I do UI/UX for Prime Practice, a company that specializes in practice management coaching in the dental industry.
Now, I'm a user interface and user experience guy, meaning I live in Photoshop. I'm also an avid CSS/HTML geek, but get to practice that a lot less here at Prime, because I'm surrounded by superb developers who either love doing it themselves, or get whiplashes when they let anyone but developers touch their code. I have a great deal of respect for that; I don't let anyone touch my design stuff either.
But on my spare time, I dabble in php/sql, drupal, toy around with my webspace (phpmyadmin, cpanel) and locally hosted nonsense (xampp/wamp). I'm no hero, but I love tweaking my Drupal installation (
www.suzannaalevis.com and a couple of other sites run off of it, shared DB) and attempting to write my own (very modest and probably very crappy) modules for it.

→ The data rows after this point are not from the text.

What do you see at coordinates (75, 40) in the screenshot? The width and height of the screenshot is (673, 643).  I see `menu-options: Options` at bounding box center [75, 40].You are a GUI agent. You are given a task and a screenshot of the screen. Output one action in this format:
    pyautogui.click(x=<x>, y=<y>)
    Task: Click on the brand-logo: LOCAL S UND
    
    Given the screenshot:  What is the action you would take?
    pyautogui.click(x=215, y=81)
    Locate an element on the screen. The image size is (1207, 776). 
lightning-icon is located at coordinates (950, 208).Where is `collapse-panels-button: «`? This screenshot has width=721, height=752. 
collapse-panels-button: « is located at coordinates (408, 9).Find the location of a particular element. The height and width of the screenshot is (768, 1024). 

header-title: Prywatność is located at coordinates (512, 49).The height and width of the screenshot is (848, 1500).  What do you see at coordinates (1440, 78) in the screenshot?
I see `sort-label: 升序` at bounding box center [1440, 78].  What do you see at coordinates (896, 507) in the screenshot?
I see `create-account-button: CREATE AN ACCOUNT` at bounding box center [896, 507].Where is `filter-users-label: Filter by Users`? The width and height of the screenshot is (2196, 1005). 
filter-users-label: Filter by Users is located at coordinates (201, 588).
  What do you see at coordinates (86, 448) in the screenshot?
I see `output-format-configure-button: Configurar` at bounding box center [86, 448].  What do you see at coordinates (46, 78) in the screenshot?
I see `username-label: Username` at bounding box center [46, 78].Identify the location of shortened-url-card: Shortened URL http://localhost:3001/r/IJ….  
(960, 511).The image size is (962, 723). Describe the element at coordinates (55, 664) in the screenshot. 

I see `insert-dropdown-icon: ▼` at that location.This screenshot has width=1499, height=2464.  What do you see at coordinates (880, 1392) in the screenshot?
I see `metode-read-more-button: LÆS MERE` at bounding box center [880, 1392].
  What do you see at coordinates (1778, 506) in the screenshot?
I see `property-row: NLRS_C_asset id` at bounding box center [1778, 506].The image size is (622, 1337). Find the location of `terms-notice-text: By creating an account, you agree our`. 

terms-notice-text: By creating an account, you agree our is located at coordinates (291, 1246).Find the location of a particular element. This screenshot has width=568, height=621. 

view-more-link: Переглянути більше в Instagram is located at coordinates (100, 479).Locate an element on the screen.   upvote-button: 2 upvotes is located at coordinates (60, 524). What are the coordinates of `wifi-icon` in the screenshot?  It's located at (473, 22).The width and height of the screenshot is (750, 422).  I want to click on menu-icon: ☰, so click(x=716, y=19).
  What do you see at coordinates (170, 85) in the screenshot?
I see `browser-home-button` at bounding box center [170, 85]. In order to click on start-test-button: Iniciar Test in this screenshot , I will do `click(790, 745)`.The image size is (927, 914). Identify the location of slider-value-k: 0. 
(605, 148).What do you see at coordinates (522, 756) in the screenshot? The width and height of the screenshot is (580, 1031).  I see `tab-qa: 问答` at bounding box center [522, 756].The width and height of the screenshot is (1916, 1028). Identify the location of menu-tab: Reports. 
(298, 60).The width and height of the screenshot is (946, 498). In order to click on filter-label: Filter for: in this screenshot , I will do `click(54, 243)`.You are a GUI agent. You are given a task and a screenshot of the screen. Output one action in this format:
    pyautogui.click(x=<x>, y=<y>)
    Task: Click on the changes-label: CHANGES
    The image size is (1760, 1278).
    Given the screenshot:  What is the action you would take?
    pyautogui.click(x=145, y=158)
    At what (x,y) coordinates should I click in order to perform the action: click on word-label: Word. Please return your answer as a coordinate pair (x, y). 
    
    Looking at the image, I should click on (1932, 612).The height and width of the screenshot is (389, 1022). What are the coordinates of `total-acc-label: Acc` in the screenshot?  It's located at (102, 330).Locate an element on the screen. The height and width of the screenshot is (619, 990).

So, lately, I've been dabbling in JS a bit more than usual. I've always been able to modify the living daylights out of anything I used, but now I'm really tearing down game-design related html5 canvas tutorials and articles. I generally look at blocks of code they use to solve certain issues, then break 'm down all the way untill I get what they do.
For example, I'll look at something I don't get, then strip everything I don't get and start alert();-ing the crap out of it until I get it, adding more and more of the "unknown" code until I understand EXACTLY what someone wrote.
Today's efforts:
// Adjusting zoom level according to scroll direction
function handleScrolling(e) {
zoom = (e.detail > 0 || e.wheelDelta > 0) ? (zoom -0.25): (zoom +0.25);
}
// Listen to mousewheel scrolling
var wheel=(/Firefox/i.test(navigator.userAgent))? "DOMMouseScroll" : "mousewheel"
document.addEventListener(wheel, handleScrolling, false);
Pretty much a cross-browser way to set zoom level for a canvas game I'm coding ground-up. Decided to undertake this to understand JS better.
All I'm using is JQuery, and even that sparingly. No Melon.js or other frameworks.